▶ **AIM**:
Copy the listing below line for line, reproducing every line as it appears but leaving out the pictures.

:: AVAILABLE DATA ::

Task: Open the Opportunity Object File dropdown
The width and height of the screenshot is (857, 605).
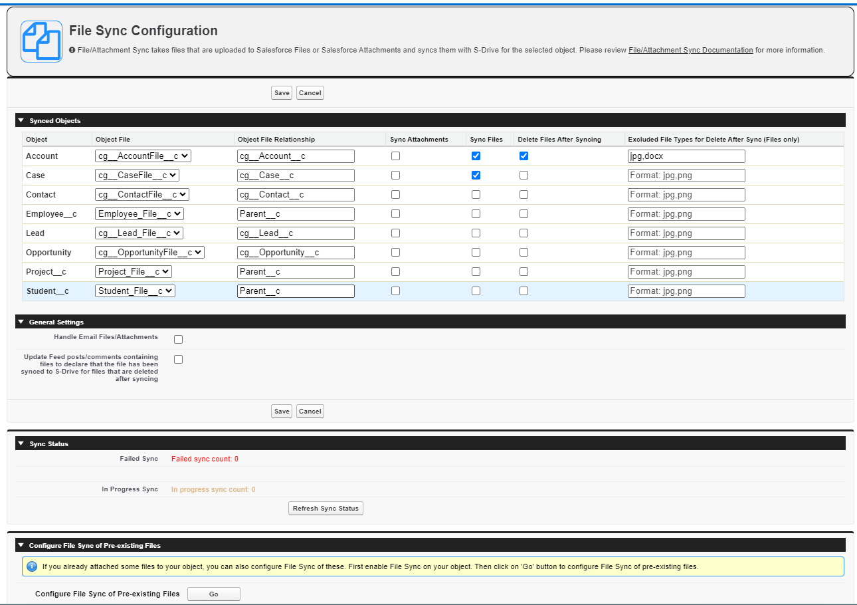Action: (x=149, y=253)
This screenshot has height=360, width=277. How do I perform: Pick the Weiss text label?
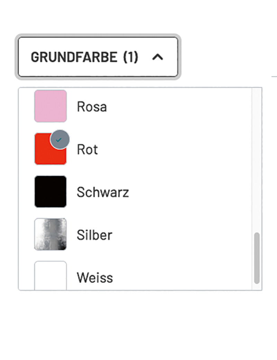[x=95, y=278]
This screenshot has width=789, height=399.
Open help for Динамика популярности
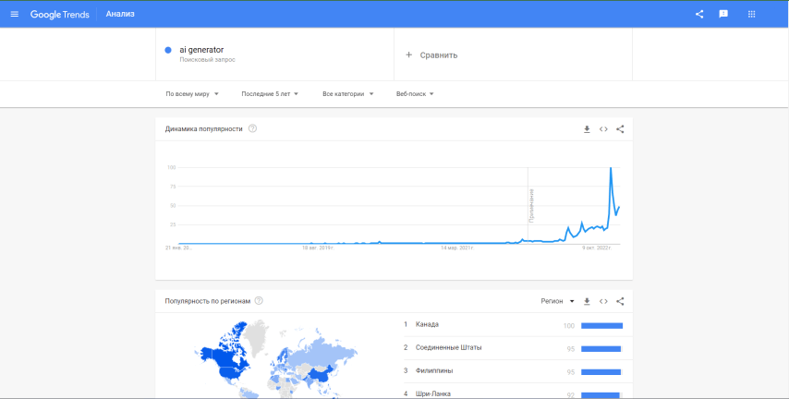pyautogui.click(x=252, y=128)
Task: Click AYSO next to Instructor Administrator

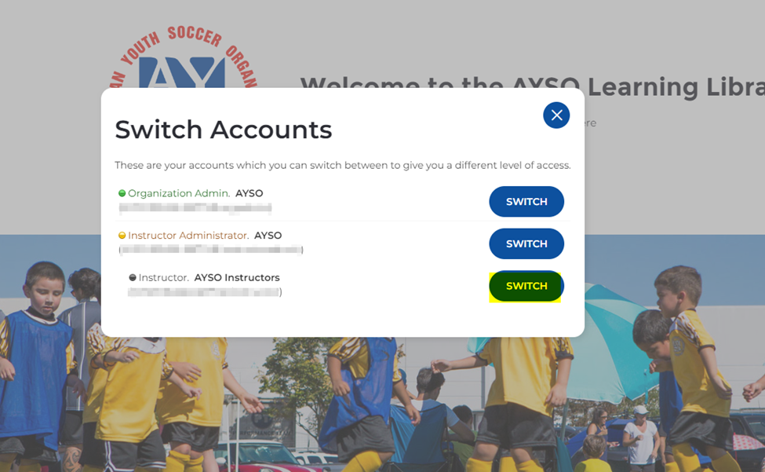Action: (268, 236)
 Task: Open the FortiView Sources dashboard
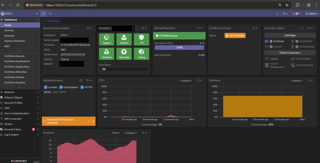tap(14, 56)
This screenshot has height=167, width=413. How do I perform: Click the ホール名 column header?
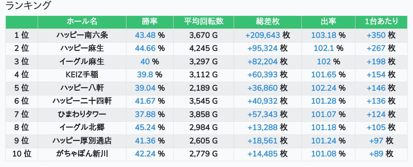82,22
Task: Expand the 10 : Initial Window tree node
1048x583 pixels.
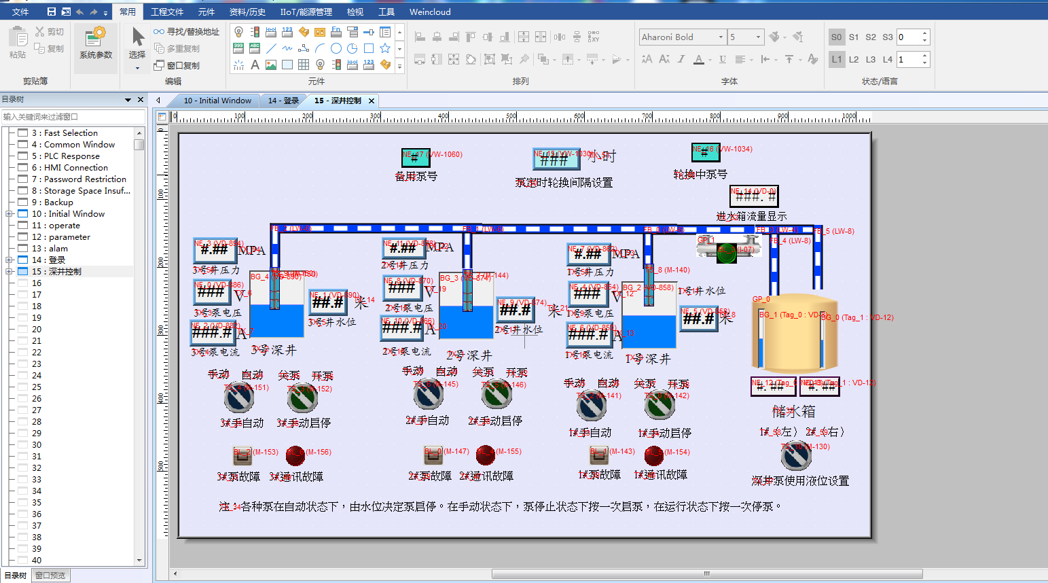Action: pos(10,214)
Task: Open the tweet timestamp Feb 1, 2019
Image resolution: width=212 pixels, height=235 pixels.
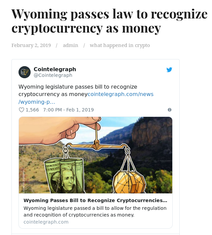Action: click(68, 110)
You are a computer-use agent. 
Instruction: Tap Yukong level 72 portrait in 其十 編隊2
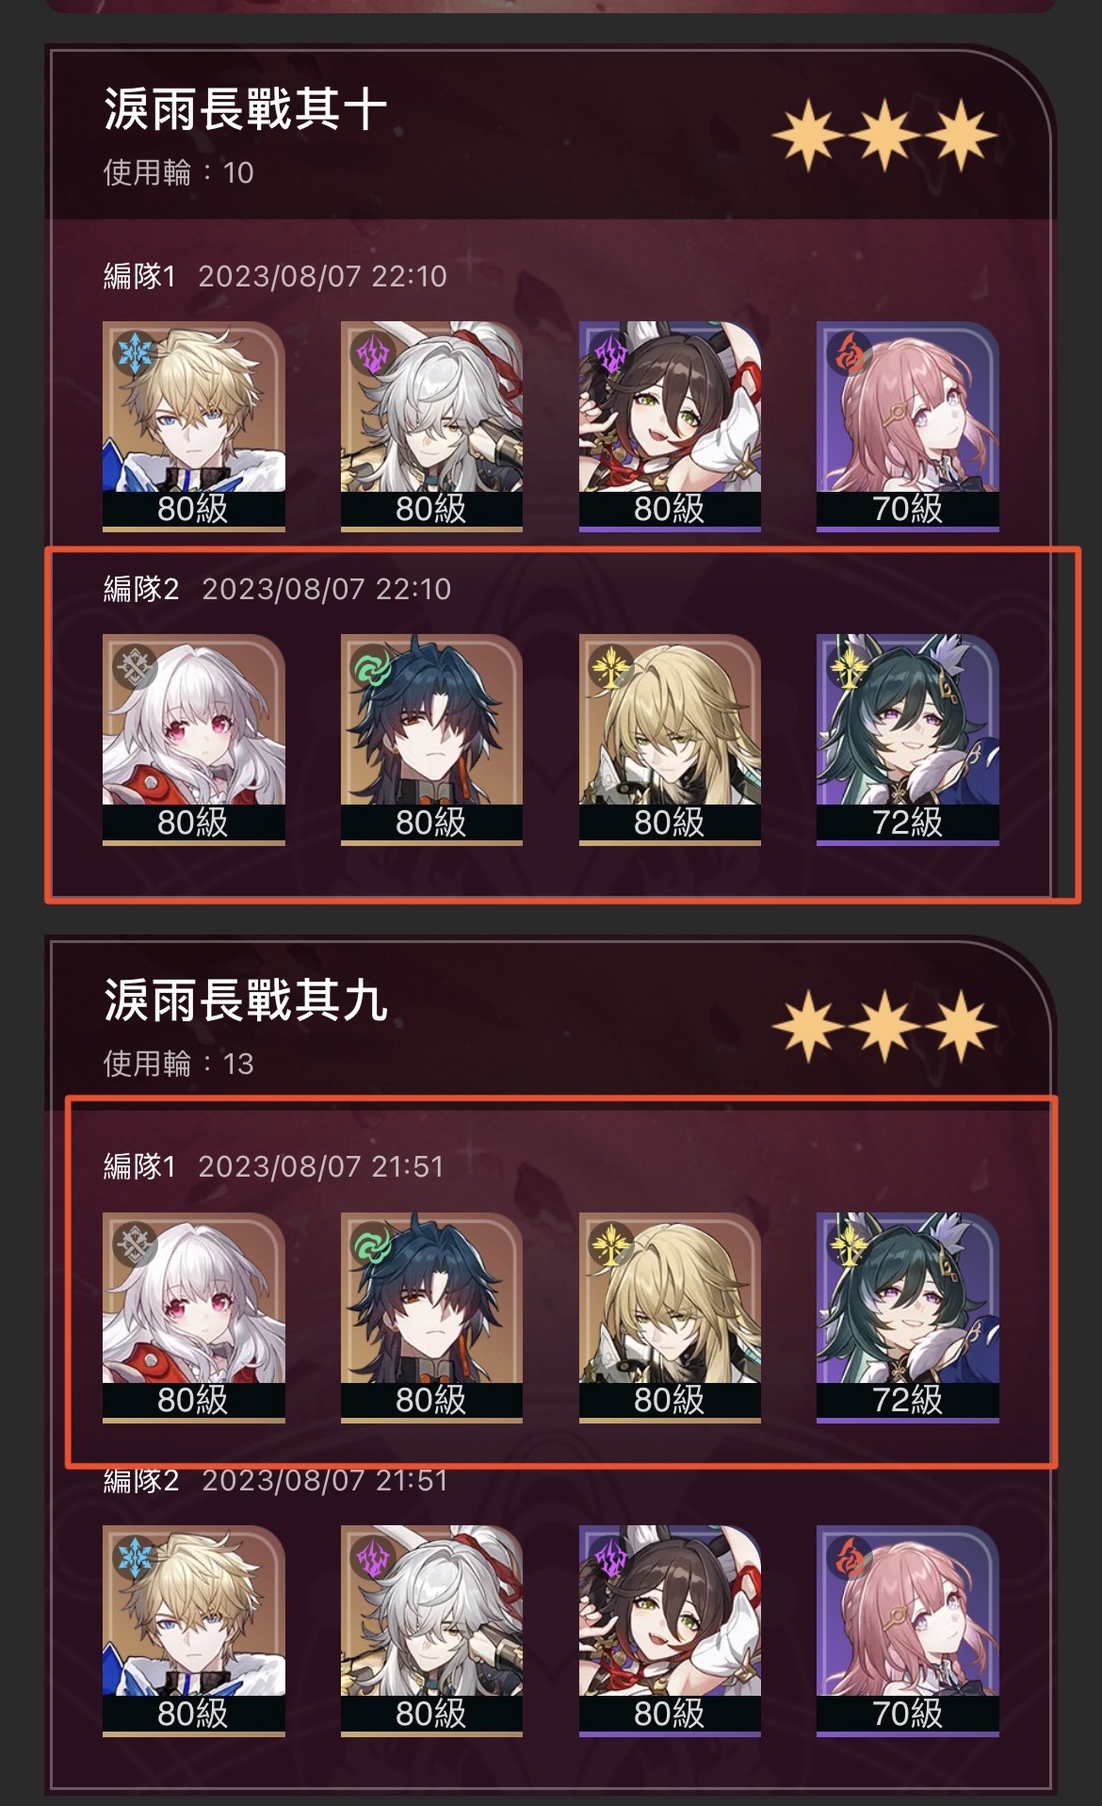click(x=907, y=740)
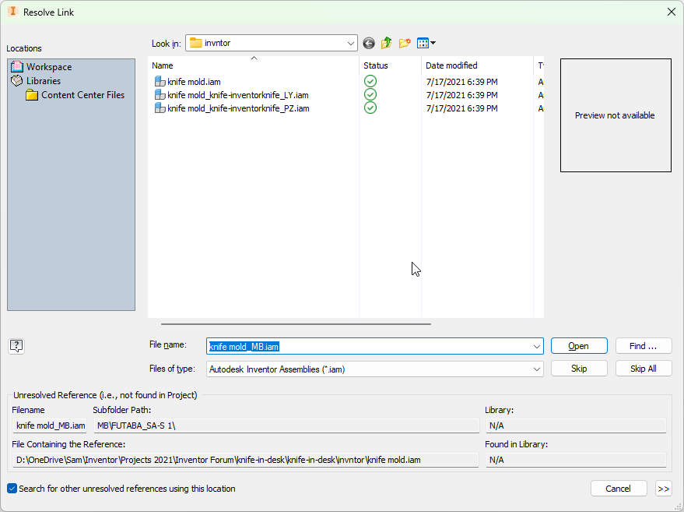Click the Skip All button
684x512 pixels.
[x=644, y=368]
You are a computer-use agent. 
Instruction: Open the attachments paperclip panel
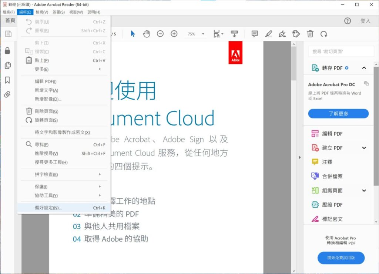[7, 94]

:::

▶ **RESULT**:
Task: Open the Opportunity Object File dropdown
The width and height of the screenshot is (857, 605).
Action: (x=149, y=253)
This screenshot has height=360, width=277. How do I perform: Pick the Weiss text label?
[x=95, y=278]
This screenshot has width=789, height=399.
Open help for Динамика популярности
pyautogui.click(x=252, y=128)
Task: Click AYSO next to Instructor Administrator

Action: (268, 236)
 Task: Open the FortiView Sources dashboard
tap(14, 56)
This screenshot has height=167, width=413. How do I perform: Click the ホール名 column header?
82,22
Task: Expand the 10 : Initial Window tree node
1048x583 pixels.
Action: pos(10,214)
Task: Open the tweet timestamp Feb 1, 2019
Image resolution: width=212 pixels, height=235 pixels.
Action: click(68, 110)
You are a computer-use agent. 
Instruction: Tap Yukong level 72 portrait in 其十 編隊2
click(x=907, y=740)
Click the Skip All button
684x512 pixels.
[x=644, y=368]
You are a computer-use agent. 
Instruction: Open the attachments paperclip panel
[7, 94]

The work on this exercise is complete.